• _Task statement_
Count the lines in the listing below that contain the word "Select", and give only that number.

--------------------------------------------------

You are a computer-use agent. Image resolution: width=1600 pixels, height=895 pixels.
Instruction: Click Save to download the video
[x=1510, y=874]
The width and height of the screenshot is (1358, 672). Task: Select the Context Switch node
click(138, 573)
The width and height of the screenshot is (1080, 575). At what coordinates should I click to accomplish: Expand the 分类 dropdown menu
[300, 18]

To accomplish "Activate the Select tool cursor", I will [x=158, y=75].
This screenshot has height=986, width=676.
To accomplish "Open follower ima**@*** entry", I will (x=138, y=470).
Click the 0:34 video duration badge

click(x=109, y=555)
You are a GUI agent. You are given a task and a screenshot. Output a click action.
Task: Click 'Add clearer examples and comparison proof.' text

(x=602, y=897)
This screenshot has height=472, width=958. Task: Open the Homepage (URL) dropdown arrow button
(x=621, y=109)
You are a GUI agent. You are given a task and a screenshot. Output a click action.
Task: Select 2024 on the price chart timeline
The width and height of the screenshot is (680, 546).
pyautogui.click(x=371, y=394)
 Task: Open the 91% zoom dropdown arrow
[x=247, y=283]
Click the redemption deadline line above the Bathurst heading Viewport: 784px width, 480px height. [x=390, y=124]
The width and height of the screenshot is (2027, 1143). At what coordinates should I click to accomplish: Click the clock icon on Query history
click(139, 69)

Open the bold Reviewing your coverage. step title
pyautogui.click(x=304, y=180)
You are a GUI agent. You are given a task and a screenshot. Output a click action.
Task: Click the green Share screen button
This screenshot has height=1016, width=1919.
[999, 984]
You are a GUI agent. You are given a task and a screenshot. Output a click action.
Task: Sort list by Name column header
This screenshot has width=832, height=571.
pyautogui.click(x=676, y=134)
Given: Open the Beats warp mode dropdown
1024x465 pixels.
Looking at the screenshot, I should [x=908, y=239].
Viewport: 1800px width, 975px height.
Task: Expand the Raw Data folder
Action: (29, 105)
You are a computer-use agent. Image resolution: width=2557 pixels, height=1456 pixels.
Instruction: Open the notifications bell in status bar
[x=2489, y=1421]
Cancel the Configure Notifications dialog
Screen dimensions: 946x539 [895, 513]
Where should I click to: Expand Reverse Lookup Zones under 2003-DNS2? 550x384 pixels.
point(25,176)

--------------------------------------------------

• _Output_
3